## INSTRUCTIONS FOR THE TASK
Please reproduce the Anarkophobia album text word for word, in full.

## PAGE TEXT
Anarkophobia is the fifth studio album by the  Brazilian band, Ratos de Porão, simply known as RxDxPx. Although a hardcore punk band in its early days, since the previous album RDP had been adding new influences, and Anarkophobia falls much more into the crossover thrash genre. It was released in 1991 by Roadrunner Records and follows the band's breakthrough record from 1989, Brasil. Like its predecessor, it was recorded in Berlin, Germany, and was produced by Harris Johns.

Overview
Musically, the album shows more of a slant towards thrash metal than hardcore punk as the band's popularity grew, although it did include a cover version of "Commando" by The Ramones as a reminder of its punk rock roots.

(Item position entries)
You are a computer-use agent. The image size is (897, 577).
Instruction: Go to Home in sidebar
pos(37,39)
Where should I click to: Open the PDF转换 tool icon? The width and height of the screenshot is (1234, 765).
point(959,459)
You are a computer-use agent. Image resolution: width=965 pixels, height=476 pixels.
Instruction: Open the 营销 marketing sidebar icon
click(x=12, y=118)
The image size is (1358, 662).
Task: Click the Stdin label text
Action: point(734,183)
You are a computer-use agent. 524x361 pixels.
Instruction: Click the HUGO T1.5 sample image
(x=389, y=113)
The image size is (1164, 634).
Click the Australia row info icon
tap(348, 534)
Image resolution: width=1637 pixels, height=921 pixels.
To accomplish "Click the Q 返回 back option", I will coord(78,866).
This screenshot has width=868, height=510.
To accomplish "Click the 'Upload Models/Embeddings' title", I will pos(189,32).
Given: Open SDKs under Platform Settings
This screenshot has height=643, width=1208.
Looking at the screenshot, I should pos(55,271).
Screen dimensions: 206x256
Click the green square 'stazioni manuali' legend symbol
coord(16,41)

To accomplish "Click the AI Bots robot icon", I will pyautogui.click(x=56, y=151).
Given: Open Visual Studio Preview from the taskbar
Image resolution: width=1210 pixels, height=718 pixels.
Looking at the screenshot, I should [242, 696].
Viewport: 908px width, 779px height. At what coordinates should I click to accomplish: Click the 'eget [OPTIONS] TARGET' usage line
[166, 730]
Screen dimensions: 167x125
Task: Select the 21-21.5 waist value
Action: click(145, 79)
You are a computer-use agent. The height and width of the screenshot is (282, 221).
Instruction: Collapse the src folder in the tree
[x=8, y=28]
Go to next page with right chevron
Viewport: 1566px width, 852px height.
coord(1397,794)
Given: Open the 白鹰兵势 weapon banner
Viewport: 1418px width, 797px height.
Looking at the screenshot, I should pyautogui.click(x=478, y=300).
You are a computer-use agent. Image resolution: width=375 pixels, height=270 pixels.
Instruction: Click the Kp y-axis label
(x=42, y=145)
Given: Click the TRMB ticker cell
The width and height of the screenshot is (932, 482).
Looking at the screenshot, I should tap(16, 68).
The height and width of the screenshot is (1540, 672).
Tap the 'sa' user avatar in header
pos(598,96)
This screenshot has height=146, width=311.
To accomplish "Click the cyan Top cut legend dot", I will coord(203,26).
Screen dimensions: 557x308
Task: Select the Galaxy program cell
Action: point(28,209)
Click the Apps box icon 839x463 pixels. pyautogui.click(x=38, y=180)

## FINISHED EXERCISE
Anarkophobia is the fifth studio album by the  Brazilian band, Ratos de Porão, simply known as RxDxPx. Although a hardcore punk band in its early days, since the previous album RDP had been adding new influences, and Anarkophobia falls much more into the crossover thrash genre. It was released in 1991 by Roadrunner Records and follows the band's breakthrough record from 1989, Brasil. Like its predecessor, it was recorded in Berlin, Germany, and was produced by Harris Johns.

Overview
Musically, the album shows more of a slant towards thrash metal than hardcore punk as the band's popularity grew, although it did include a cover version of "Commando" by The Ramones as a reminder of its punk rock roots.